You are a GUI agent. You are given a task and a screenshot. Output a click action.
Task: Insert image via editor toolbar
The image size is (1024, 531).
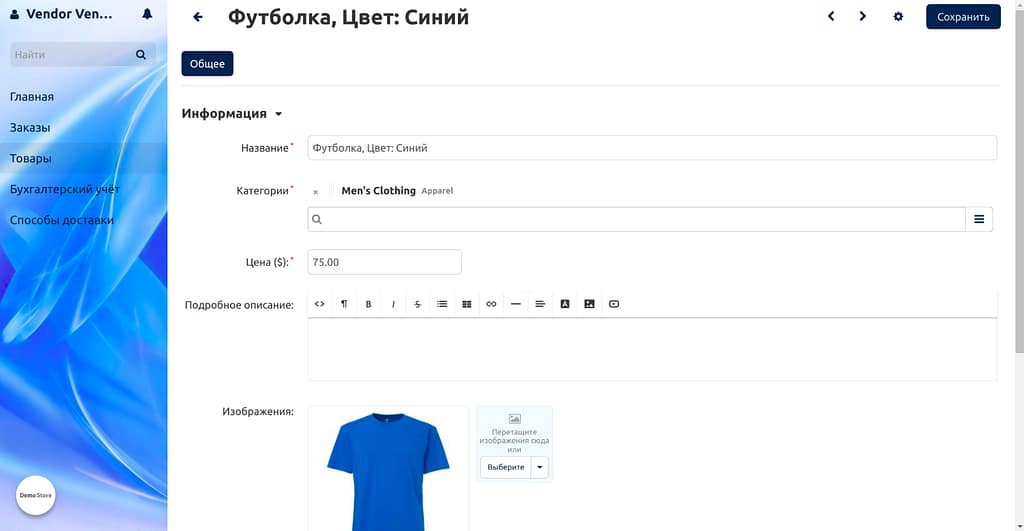tap(589, 304)
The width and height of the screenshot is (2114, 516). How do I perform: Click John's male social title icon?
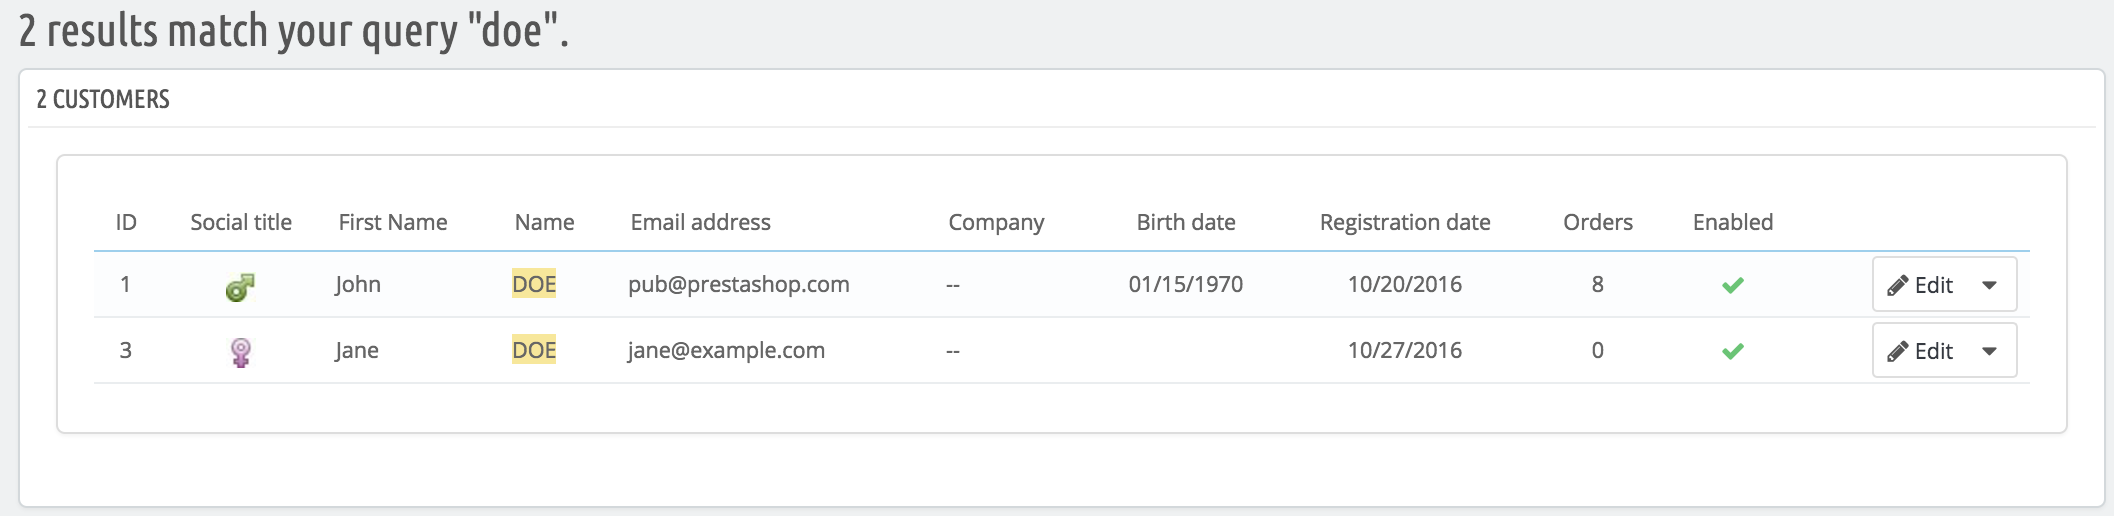pyautogui.click(x=240, y=287)
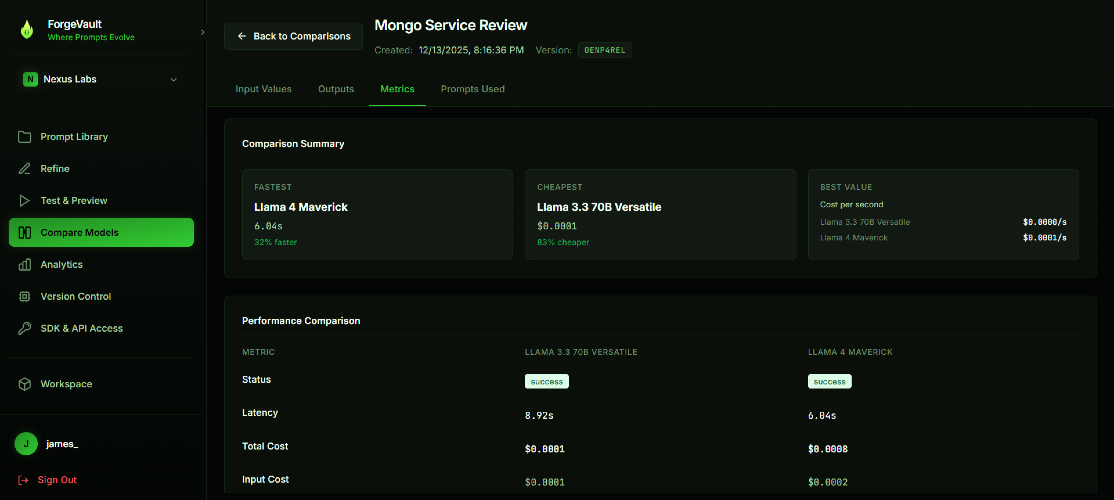Click the Llama 4 Maverick success status badge
The width and height of the screenshot is (1114, 500).
[x=829, y=381]
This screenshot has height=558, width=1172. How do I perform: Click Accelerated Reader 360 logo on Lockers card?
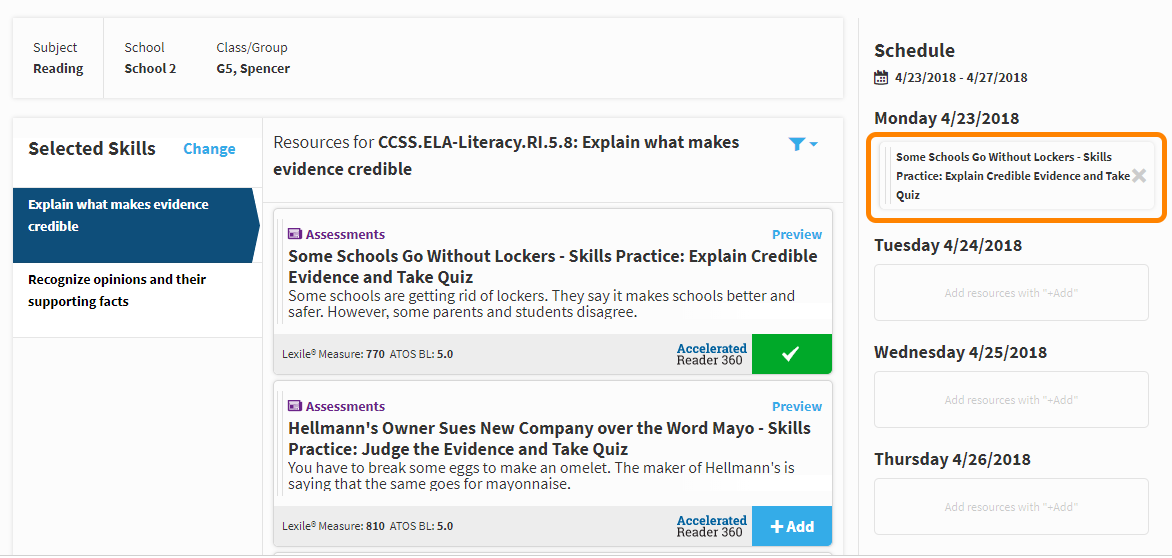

Problem description:
Copy each line of the listing exactly, skipping any picture.

Exercise answer:
You are a GUI agent. You are given a task and a screenshot. Output a click action.
Task: Insert image via editor toolbar
The image size is (1024, 531).
tap(589, 304)
The width and height of the screenshot is (2114, 516). How do I perform: Click John's male social title icon?
pyautogui.click(x=240, y=287)
Click the Llama 4 Maverick success status badge
The width and height of the screenshot is (1114, 500).
[x=829, y=381]
This screenshot has height=558, width=1172. How do I perform: Click Accelerated Reader 360 logo on Lockers card?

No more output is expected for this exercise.